At the end of the last century, a well-known newspaper brightened up its typically ho-hum television programs with this soon-to-be famous synopsis of a classic American film: “Transported into a surreal landscape, a young girl kills the first person she meets then teams up with three strangers to kill again.
The film? “The Wizard of Oz.”
Last week, I found myself thinking about this story for the first time in years, reading the Post and Courier’s “Tunnel of Trouble” report on the city’s Spring-Fishburne drainage improvement project. Because, as always in life, perspective is everything.
With that in mind, I’d like to tell the story of Spring-Fishburne from the perspective of all the city employees, engineers, tunnelers, craftsmen and others who overcame almost insurmountable odds time and time again to bring this project to life. extraordinary flood control nearing completion for our fellow citizens.
To briefly set the scene: it was 2009, the first year of the Obama administration, and the Great Recession was at its height. Stock markets around the world had crashed. The big banks were faltering. Unemployment hovered around 10%. And Congress had just passed a stimulus bill to get millions of Americans back to work building large-scale infrastructure projects across the country.

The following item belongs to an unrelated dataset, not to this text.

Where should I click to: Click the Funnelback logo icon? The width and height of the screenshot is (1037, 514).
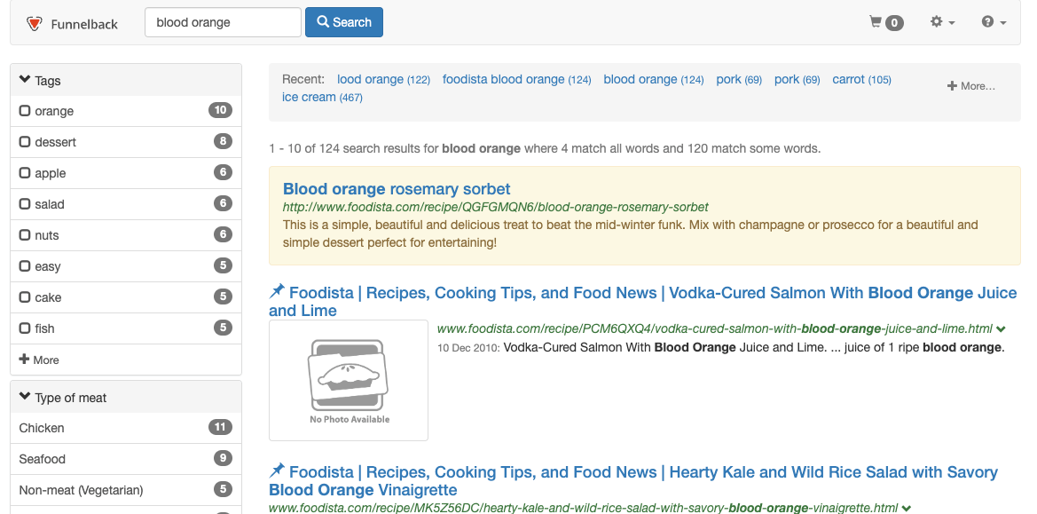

In response, Charleston officials submitted the largest grant application in city history – a $146 million request for a massive tunnel and pump system capable of removing more than 1 million gallons of water. water every three minutes from the Spring-Fishburne drainage basin, prone to flooding from the peninsula. And because the request was for stimulus money, the city offered to build the entire system in two short years, creating thousands of new jobs.

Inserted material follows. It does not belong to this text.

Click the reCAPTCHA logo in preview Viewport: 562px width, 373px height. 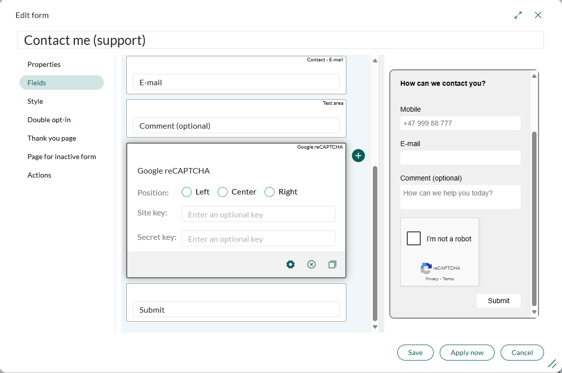[x=426, y=268]
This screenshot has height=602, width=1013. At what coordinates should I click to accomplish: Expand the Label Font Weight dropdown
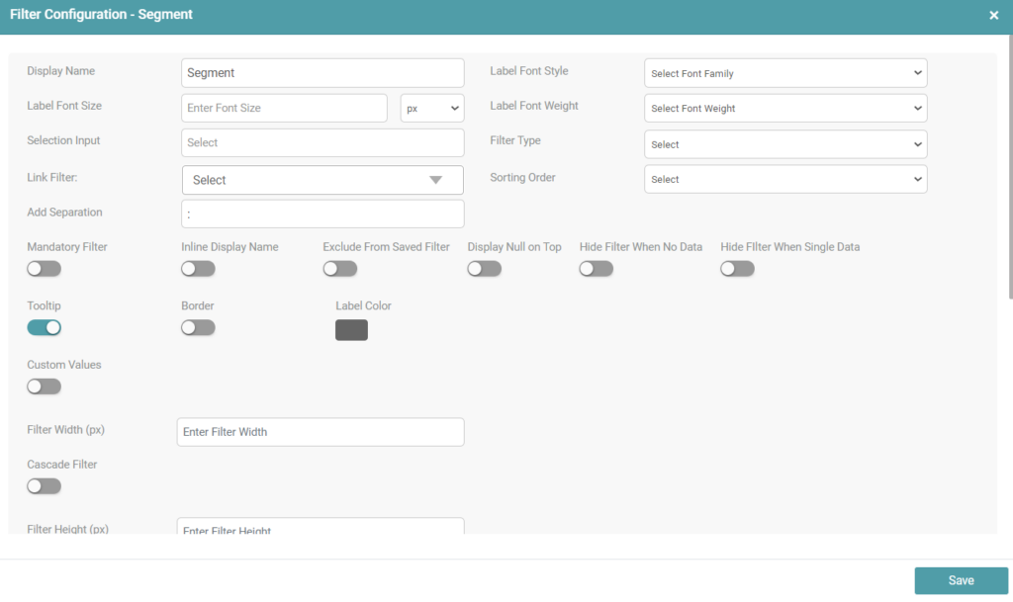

Now, this is where this story would have ended in most cities, as the federal government decided to allocate only $10 million to the project, leaving it 93% unfunded. But because this is Charleston — a city with a long and distinguished history of what some would call stubbornness and others tenacity — then-mayor Joe Riley and the city council invested that $10 million in what they called “phase one” of the project, and then started working behind the scenes to find ways to fund the rest.
Those efforts paid off in February 2012, when the State Infrastructure Bank of South Carolina agreed to provide $88 million over eight years — a major win, no doubt, though it did require the city to stagger the rest of the project for a good part of the decade. , as infrastructure bank funds became available. And with that, the largest and most complex engineering and infrastructure project in the city’s history was truly operational.

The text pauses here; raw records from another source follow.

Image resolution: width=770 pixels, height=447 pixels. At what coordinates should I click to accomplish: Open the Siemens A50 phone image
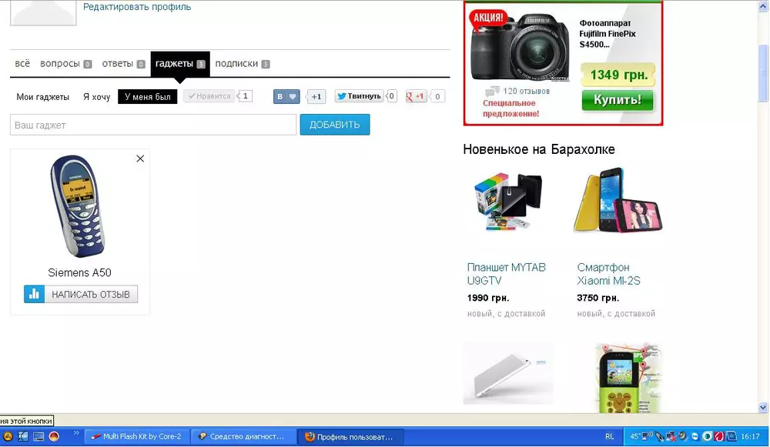coord(79,206)
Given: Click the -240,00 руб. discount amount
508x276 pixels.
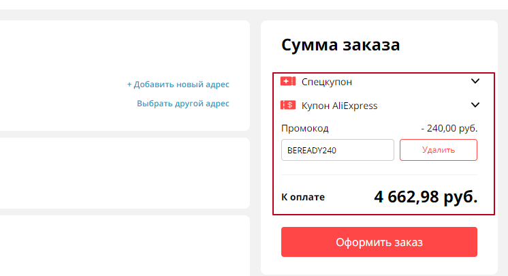Looking at the screenshot, I should pyautogui.click(x=449, y=128).
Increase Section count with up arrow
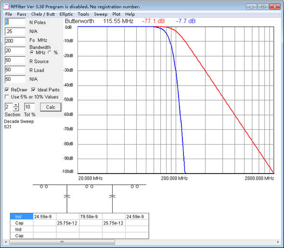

Calling the decade since an “adventure” wouldn’t begin to capture it. In fact, you could almost say it has been a life lesson in the saying “Man plans, God laughs”. Entrepreneur problems? Check. Labor shortages? Yeah. Multiple historic floods? Sure. The first global pandemic in over a century? Naturally. And all of this on top of the normal challenges you would expect when building one of the most advanced deep tunnel drainage systems in the world.
But through it all, everyone involved remained focused on the prize: delivering real flood relief to thousands of citizens, businesses, churches, hospitals and nonprofits across the entire Spring-Fishburne watershed.
When construction problems were identified, the staff mobilized and found solutions. When acts of God stopped the work, project managers moved quickly to get it started again. And when rising inflation created a need for additional funding in later phases, the city was able to secure an additional $21.5 million State Infrastructure Bank grant to complete the work.
Thanks to these efforts and more by thousands of people since 2009, the Spring-Fishburne Project is now expected to drain millions of gallons of water from the streets of Charleston by the end of the year – with even more relief on the way. flooding when the pumping station comes online in 2024.
Could we see more challenges by then? Sure. But if we do, I know they will be greeted with the same resolve as those of the past, because Charleston is our home — and protecting it from rising waters and inclement weather is a top priority for everyone in our city. .
Which doesn’t make sense. After all, whether you see young Dorothy Gale as a wild-eyed serial killer from Kansas or a lost little girl in Oz, I think we can all agree that she was right about one thing.
There really is no place like home.
John Tecklenburg is the mayor of Charleston.